### WHAT YOU NEED TO DO:
Return each line of the listing exactly as written.
-------------------------
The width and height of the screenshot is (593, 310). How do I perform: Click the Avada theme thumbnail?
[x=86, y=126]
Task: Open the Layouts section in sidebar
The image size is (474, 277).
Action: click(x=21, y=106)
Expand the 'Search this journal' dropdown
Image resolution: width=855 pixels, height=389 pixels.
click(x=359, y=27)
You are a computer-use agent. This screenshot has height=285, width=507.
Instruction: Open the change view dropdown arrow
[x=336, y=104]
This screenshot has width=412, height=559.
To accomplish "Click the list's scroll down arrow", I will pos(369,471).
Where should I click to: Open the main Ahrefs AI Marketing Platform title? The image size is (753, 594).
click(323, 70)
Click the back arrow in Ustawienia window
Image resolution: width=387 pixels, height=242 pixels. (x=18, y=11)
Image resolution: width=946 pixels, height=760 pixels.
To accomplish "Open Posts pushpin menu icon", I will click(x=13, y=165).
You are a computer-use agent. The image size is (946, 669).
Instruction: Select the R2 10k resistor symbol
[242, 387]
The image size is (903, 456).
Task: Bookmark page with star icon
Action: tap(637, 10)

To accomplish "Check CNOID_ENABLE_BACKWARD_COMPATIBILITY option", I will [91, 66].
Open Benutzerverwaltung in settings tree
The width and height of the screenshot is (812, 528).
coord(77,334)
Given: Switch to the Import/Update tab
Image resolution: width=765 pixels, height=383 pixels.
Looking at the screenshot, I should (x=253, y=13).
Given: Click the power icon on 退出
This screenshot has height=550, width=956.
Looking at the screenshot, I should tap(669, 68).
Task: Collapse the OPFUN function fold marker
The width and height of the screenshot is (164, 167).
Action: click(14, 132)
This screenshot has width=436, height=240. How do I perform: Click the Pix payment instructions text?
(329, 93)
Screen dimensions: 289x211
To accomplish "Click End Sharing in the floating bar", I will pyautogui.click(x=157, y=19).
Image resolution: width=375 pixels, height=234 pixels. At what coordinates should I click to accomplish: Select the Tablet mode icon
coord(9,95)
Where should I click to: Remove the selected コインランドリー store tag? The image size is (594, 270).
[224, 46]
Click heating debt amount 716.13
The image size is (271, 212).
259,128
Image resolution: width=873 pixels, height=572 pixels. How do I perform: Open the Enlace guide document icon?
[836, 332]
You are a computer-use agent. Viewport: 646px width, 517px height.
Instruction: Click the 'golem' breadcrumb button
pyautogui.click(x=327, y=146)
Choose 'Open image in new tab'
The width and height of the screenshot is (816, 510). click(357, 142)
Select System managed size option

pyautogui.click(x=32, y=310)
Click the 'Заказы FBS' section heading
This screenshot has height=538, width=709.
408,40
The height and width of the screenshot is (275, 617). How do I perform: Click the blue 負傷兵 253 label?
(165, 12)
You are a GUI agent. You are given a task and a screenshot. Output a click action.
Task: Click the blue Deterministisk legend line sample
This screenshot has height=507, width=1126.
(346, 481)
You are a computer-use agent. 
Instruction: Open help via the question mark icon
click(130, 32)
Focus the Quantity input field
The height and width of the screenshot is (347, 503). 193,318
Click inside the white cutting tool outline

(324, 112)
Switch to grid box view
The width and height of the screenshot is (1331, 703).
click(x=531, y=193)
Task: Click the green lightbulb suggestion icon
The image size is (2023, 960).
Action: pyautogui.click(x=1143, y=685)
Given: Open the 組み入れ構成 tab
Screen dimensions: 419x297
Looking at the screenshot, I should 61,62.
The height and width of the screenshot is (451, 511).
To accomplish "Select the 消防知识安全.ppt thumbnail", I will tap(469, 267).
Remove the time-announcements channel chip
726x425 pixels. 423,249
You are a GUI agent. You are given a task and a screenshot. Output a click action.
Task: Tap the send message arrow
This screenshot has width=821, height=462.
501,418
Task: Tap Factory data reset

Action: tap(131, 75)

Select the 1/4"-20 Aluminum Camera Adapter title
-------------------------
### ANSWER TO THIS EXERCISE:
The width and height of the screenshot is (593, 310). How do I perform: Click the Avada theme thumbnail?
[x=86, y=126]
Task: Open the Layouts section in sidebar
The image size is (474, 277).
Action: click(x=21, y=106)
Expand the 'Search this journal' dropdown
Image resolution: width=855 pixels, height=389 pixels.
click(x=359, y=27)
You are a computer-use agent. This screenshot has height=285, width=507.
Instruction: Open the change view dropdown arrow
[x=336, y=104]
This screenshot has width=412, height=559.
To accomplish "Click the list's scroll down arrow", I will pos(369,471).
Where should I click to: Open the main Ahrefs AI Marketing Platform title? The image size is (753, 594).
click(323, 70)
Click the back arrow in Ustawienia window
Image resolution: width=387 pixels, height=242 pixels. (x=18, y=11)
Image resolution: width=946 pixels, height=760 pixels.
To accomplish "Open Posts pushpin menu icon", I will click(x=13, y=165).
You are a computer-use agent. The image size is (946, 669).
Instruction: Select the R2 10k resistor symbol
[242, 387]
The image size is (903, 456).
Task: Bookmark page with star icon
Action: tap(637, 10)

To accomplish "Check CNOID_ENABLE_BACKWARD_COMPATIBILITY option", I will [91, 66].
Open Benutzerverwaltung in settings tree
The width and height of the screenshot is (812, 528).
coord(77,334)
Given: Switch to the Import/Update tab
Image resolution: width=765 pixels, height=383 pixels.
Looking at the screenshot, I should (x=253, y=13).
Given: Click the power icon on 退出
This screenshot has height=550, width=956.
Looking at the screenshot, I should tap(669, 68).
Task: Collapse the OPFUN function fold marker
The width and height of the screenshot is (164, 167).
Action: click(14, 132)
This screenshot has width=436, height=240. How do I perform: Click the Pix payment instructions text?
(329, 93)
Screen dimensions: 289x211
To accomplish "Click End Sharing in the floating bar", I will pyautogui.click(x=157, y=19).
Image resolution: width=375 pixels, height=234 pixels. At what coordinates should I click to accomplish: Select the Tablet mode icon
coord(9,95)
Where should I click to: Remove the selected コインランドリー store tag? The image size is (594, 270).
[224, 46]
Click heating debt amount 716.13
The image size is (271, 212).
259,128
Image resolution: width=873 pixels, height=572 pixels. How do I perform: Open the Enlace guide document icon?
[836, 332]
You are a computer-use agent. Viewport: 646px width, 517px height.
Instruction: Click the 'golem' breadcrumb button
pyautogui.click(x=327, y=146)
Choose 'Open image in new tab'
The width and height of the screenshot is (816, 510). click(357, 142)
Select System managed size option

pyautogui.click(x=32, y=310)
Click the 'Заказы FBS' section heading
This screenshot has height=538, width=709.
408,40
The height and width of the screenshot is (275, 617). How do I perform: Click the blue 負傷兵 253 label?
(165, 12)
You are a GUI agent. You are given a task and a screenshot. Output a click action.
Task: Click the blue Deterministisk legend line sample
This screenshot has height=507, width=1126.
(346, 481)
You are a computer-use agent. 
Instruction: Open help via the question mark icon
click(130, 32)
Focus the Quantity input field
The height and width of the screenshot is (347, 503). 193,318
Click inside the white cutting tool outline

(324, 112)
Switch to grid box view
The width and height of the screenshot is (1331, 703).
click(x=531, y=193)
Task: Click the green lightbulb suggestion icon
The image size is (2023, 960).
Action: pyautogui.click(x=1143, y=685)
Given: Open the 組み入れ構成 tab
Screen dimensions: 419x297
Looking at the screenshot, I should 61,62.
The height and width of the screenshot is (451, 511).
To accomplish "Select the 消防知识安全.ppt thumbnail", I will tap(469, 267).
Remove the time-announcements channel chip
726x425 pixels. 423,249
You are a GUI agent. You are given a task and a screenshot. Output a click action.
Task: Tap the send message arrow
This screenshot has width=821, height=462.
501,418
Task: Tap Factory data reset

Action: tap(131, 75)

Select the 1/4"-20 Aluminum Camera Adapter title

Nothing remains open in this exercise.